[Data items]
━━━━━━

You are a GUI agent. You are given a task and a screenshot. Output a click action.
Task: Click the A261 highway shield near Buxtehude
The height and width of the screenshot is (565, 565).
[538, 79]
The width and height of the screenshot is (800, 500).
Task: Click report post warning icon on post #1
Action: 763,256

━━━━━━

Directions for this task: The data above must be returned in full, exactly as written.

Solution:
You are a GUI agent. You are given a task and a screenshot. Output a click action.
Task: Click the A261 highway shield near Buxtehude
The height and width of the screenshot is (565, 565).
[538, 79]
The width and height of the screenshot is (800, 500).
Task: Click report post warning icon on post #1
Action: 763,256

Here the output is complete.